Copy out, unchanged, the rows that start with the line containing "You are a GUI agent. The screenshot is 472×2576." and end with the line containing "(07) 3385 8888 [Phone", both of those lines included.
┌─ THE INPUT
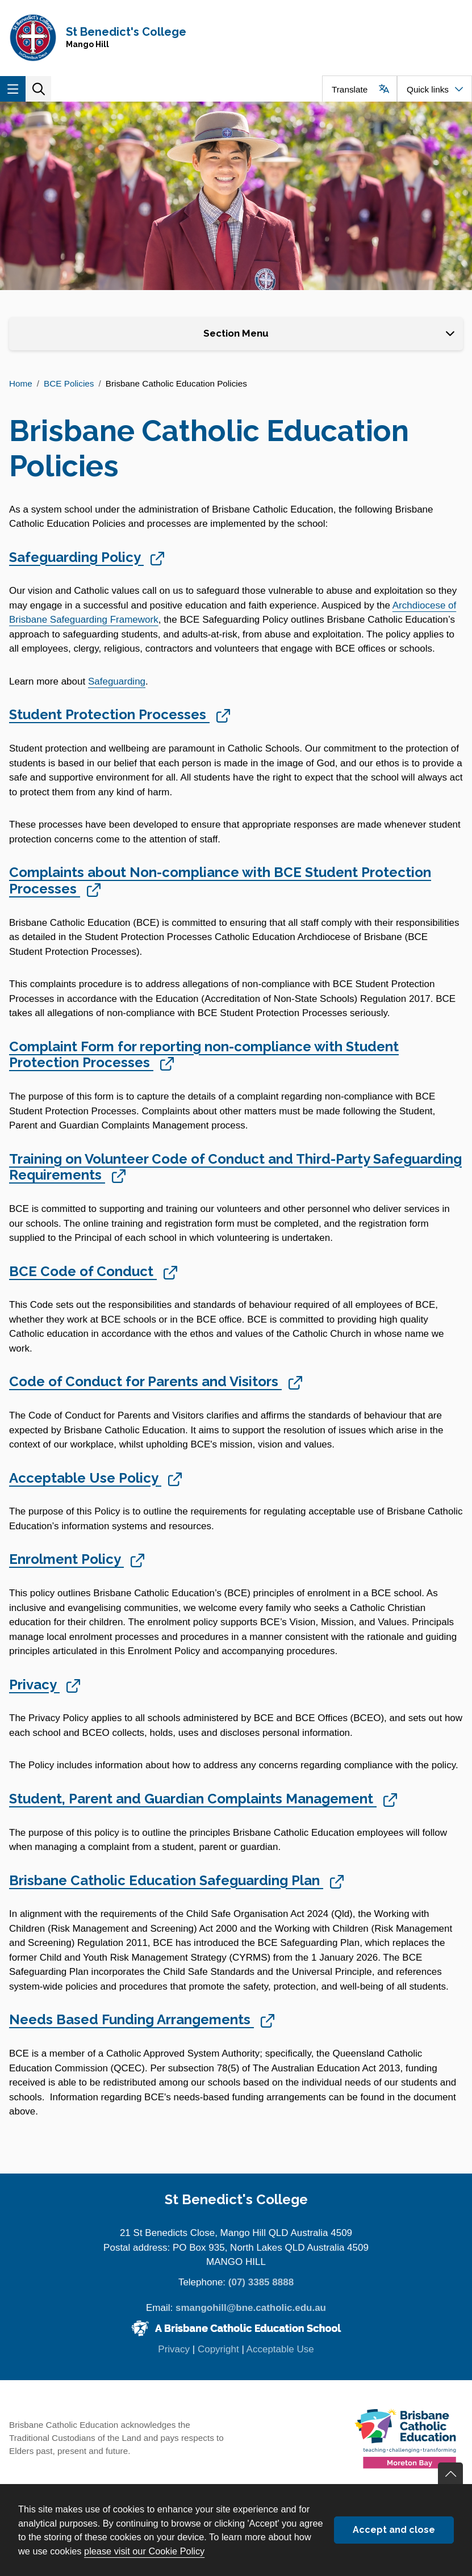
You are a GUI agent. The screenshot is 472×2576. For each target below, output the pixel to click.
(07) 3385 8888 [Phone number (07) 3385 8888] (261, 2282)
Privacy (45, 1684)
└─
┌─ THE INPUT
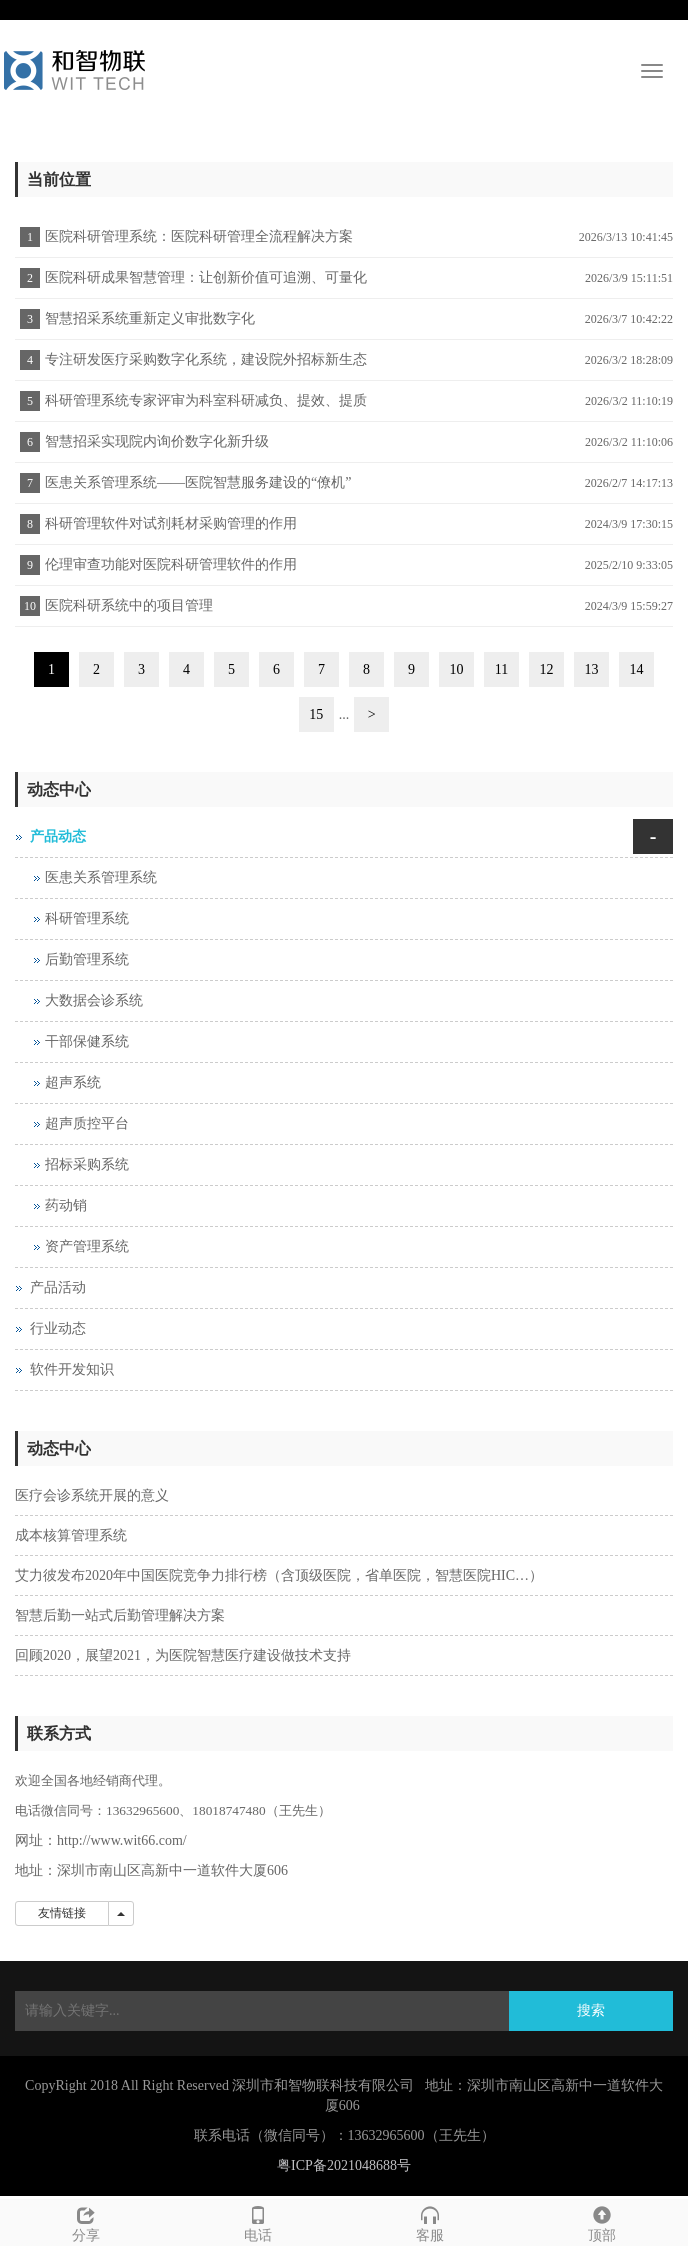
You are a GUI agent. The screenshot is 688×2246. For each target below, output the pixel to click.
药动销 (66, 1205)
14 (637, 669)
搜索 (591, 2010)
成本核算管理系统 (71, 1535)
└─
== RESULT OF THIS EXERCISE ==
You are a GUI agent. The screenshot is 472×2576. For each target below, output the pixel to click.
(07) 3385 8888 [Phone number (07) 3385 8888] (261, 2282)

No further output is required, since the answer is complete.